Selected text:
▬▬▬▬▬▬
Paige Finn Doherty never pictured herself as a venture capitalist — until she binge-watched HBO’s “Silicon Valley” during winter break in college.
Before watching, Doherty, 22, just assumed venture capital was “a bunch of old dudes sitting in a mahogany library with cigars, saying, ‘I want to invest in that company!’” On screen, however, the female VCs navigated the same kind of challenges she studied during her college entrepreneurship program — figuring out financial architecture, brainstorming strategy and cultivating relationships with start-up founders.
Doherty knew the real-world version of venture capital would be male-dominated. She also knew she could contribute to a change.
Doherty is part of a surge of young women from Generation Z — the post-millennial demographic born between 1997 to 2012 — who have broken into the clubby world of venture capital over the past year or so. In some cases, they made waves by cultivating followings on social media or through online communities they created to help decipher Silicon Valley’s code.
Their newfound visibility signals investors’ interest in funding companies focused on Gen Z consumers and changing the way the venture-capital industry is perceived. The new entrants hope their arrival is also a sign that the VC establishment is open to new perspectives on which ideas deserve funding.
▬▬▬▬▬▬
Written exercise 1:
Transcribe the entries word for word, from the line containing "Click the circled" through the line containing "tap(350, 71)". Include both of those lines and nothing outside that stretch.

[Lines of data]
▬▬▬▬▬▬
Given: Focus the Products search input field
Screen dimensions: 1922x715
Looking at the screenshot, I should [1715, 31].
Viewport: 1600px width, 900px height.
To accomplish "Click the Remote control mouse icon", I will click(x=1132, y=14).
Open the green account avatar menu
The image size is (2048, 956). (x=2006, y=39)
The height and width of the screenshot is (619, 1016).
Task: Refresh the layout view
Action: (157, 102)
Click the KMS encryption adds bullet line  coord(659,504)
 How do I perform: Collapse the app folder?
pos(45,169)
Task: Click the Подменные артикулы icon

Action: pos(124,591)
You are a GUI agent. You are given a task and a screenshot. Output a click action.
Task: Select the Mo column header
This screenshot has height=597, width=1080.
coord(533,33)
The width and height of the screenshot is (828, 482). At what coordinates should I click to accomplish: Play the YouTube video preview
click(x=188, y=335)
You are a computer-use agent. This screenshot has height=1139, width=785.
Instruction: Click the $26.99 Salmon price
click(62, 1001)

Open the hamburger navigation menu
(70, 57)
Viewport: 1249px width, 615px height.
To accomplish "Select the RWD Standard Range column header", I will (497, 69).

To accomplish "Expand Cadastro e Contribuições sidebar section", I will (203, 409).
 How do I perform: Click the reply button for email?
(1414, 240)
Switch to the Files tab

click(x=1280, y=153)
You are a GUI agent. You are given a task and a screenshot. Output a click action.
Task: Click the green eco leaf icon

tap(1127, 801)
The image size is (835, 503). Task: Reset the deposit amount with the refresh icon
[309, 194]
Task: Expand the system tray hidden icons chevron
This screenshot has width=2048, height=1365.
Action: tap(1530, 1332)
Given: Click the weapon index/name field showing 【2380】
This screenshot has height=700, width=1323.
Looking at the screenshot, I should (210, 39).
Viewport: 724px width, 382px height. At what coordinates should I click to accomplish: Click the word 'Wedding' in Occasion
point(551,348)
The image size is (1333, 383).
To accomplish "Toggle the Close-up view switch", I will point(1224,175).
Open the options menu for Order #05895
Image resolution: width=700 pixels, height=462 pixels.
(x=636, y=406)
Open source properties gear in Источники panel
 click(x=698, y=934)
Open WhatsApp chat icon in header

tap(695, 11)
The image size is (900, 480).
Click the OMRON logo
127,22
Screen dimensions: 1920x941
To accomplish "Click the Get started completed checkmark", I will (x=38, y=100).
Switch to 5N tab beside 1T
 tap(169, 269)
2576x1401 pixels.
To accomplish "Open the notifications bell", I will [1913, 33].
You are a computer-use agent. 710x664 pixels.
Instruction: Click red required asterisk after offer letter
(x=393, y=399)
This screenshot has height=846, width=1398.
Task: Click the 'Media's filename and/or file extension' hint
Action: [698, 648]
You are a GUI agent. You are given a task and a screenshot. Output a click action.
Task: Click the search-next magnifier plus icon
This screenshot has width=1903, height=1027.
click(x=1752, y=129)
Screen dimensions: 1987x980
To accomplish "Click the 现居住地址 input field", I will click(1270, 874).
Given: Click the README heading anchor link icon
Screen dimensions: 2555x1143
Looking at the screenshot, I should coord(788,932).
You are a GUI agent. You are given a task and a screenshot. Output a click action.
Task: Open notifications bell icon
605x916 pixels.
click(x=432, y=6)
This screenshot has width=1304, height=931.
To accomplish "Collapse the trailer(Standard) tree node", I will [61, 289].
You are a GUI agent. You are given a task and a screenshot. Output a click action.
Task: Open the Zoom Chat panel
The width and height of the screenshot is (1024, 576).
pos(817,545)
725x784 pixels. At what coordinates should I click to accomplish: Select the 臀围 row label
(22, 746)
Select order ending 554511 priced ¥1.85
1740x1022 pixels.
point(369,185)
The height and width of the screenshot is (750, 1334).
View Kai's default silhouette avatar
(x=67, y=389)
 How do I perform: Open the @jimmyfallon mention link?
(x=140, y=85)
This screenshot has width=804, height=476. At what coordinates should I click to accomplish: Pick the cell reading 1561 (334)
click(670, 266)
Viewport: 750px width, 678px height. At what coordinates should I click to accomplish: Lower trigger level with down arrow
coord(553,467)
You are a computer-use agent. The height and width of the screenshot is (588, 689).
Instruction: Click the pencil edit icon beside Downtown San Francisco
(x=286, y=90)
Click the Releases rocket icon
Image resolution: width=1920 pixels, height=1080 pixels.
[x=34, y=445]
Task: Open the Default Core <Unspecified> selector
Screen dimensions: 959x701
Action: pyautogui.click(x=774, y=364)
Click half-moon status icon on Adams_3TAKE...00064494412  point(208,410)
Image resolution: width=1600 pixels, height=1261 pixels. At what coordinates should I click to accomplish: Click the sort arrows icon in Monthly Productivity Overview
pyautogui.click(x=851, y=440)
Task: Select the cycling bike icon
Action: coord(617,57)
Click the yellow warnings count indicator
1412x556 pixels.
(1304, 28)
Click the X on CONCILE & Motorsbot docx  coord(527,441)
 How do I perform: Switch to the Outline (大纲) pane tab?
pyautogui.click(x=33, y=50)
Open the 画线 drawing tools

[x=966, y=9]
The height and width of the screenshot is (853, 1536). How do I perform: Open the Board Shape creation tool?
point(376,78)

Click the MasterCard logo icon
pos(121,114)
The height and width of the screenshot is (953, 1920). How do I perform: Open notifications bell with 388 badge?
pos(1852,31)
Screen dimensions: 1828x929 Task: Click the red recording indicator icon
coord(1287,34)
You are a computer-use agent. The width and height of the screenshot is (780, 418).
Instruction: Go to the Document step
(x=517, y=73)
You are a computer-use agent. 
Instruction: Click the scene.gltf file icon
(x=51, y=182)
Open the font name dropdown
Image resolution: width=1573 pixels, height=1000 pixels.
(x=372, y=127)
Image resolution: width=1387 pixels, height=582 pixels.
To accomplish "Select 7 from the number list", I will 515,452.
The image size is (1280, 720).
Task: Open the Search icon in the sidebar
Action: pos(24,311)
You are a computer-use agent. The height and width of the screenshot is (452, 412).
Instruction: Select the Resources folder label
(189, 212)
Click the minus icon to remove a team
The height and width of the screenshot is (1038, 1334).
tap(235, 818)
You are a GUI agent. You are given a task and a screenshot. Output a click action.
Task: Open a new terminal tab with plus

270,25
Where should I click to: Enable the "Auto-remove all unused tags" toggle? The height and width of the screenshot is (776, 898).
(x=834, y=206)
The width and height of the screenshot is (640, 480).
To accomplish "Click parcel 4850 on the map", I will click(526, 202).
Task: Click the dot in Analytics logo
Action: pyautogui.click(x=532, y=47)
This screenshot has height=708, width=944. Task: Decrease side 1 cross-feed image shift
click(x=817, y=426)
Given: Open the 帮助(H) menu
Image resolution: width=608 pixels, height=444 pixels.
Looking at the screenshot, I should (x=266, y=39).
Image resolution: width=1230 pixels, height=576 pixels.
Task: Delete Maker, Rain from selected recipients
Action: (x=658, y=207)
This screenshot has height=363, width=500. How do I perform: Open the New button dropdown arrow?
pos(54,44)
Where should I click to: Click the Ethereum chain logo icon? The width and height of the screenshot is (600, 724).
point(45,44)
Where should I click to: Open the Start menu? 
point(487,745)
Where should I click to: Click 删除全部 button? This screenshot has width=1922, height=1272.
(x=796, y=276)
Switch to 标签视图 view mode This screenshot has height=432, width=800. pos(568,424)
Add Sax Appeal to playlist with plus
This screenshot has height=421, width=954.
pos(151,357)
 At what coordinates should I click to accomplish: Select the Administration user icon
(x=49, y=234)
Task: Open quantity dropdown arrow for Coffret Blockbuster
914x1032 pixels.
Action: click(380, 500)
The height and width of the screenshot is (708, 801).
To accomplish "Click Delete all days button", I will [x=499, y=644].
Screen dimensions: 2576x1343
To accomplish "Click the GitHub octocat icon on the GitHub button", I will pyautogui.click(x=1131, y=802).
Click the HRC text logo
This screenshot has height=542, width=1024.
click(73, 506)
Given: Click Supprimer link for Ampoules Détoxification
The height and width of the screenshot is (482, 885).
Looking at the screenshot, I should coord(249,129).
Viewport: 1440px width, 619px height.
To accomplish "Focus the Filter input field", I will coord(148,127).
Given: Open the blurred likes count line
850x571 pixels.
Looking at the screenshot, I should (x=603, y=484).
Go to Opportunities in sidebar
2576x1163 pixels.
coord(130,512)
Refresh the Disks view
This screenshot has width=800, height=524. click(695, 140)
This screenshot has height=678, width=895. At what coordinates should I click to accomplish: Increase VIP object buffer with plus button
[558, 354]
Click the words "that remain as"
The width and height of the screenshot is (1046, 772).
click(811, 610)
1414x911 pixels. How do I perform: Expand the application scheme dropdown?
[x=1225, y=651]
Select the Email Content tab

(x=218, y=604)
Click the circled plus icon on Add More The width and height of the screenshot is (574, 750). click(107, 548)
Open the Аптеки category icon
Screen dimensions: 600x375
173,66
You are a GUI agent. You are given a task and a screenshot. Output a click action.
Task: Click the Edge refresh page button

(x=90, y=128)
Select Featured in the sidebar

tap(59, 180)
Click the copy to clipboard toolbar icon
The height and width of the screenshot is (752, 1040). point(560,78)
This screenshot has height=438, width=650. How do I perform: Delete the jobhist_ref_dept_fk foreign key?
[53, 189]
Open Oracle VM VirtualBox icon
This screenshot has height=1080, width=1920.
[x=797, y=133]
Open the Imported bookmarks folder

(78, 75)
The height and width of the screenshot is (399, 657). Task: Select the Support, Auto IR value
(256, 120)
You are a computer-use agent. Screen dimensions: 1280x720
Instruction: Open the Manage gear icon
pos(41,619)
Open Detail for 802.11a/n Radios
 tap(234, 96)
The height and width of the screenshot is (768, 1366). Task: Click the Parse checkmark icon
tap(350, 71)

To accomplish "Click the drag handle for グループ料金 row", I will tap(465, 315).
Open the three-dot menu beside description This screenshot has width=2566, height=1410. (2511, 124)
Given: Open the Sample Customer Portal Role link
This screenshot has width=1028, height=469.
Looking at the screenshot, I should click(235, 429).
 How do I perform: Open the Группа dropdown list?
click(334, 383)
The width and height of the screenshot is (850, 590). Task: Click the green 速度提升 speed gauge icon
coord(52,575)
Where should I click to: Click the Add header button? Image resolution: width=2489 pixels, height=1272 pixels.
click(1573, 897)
▬▬▬▬▬▬
Written exercise 2:
Pick up the article on young Gen Z women entering venture capital after its last sentence, and keep writing it.

Reply 1:
Click the circled plus icon on Add More The width and height of the screenshot is (574, 750). click(107, 548)
Open the Аптеки category icon
Screen dimensions: 600x375
173,66
You are a GUI agent. You are given a task and a screenshot. Output a click action.
Task: Click the Edge refresh page button

(x=90, y=128)
Select Featured in the sidebar

tap(59, 180)
Click the copy to clipboard toolbar icon
The height and width of the screenshot is (752, 1040). point(560,78)
This screenshot has height=438, width=650. How do I perform: Delete the jobhist_ref_dept_fk foreign key?
[53, 189]
Open Oracle VM VirtualBox icon
This screenshot has height=1080, width=1920.
[x=797, y=133]
Open the Imported bookmarks folder

(78, 75)
The height and width of the screenshot is (399, 657). Task: Select the Support, Auto IR value
(256, 120)
You are a computer-use agent. Screen dimensions: 1280x720
Instruction: Open the Manage gear icon
pos(41,619)
Open Detail for 802.11a/n Radios
 tap(234, 96)
The height and width of the screenshot is (768, 1366). Task: Click the Parse checkmark icon
tap(350, 71)

Reply 2:
A few have been named investing partners, which comes with check-writing privileges. Some, such as Doherty, are raising their own funds. More often, they have found a foothold as analysts, associates, principals or interns.
In October, Meagan Loyst, a 24-year-old analyst for New York City-based Lerer Hippeau, launched a Slack community called Gen Z VC to share ideas and support with other young investors. It now has more than 7,000 members. Gaby Goldberg, 21, was hired in October as an analyst for Bessemer Venture Partners while finishing up her senior year at Stanford University as a symbolic-systems major.
Some of the women are young millennials. Katherine Wu, 28, a law school graduate working in business development at a cryptocurrency start-up, was hired in August 2019 as Notation Capital’s first principal investor after building an online following for annotated Securities and Exchange Commission complaints, which she posted on her website and shared on Twitter. (Sample notes in the margin: “lol this is sorta savage” and “my man, why would you put this in writing?!”)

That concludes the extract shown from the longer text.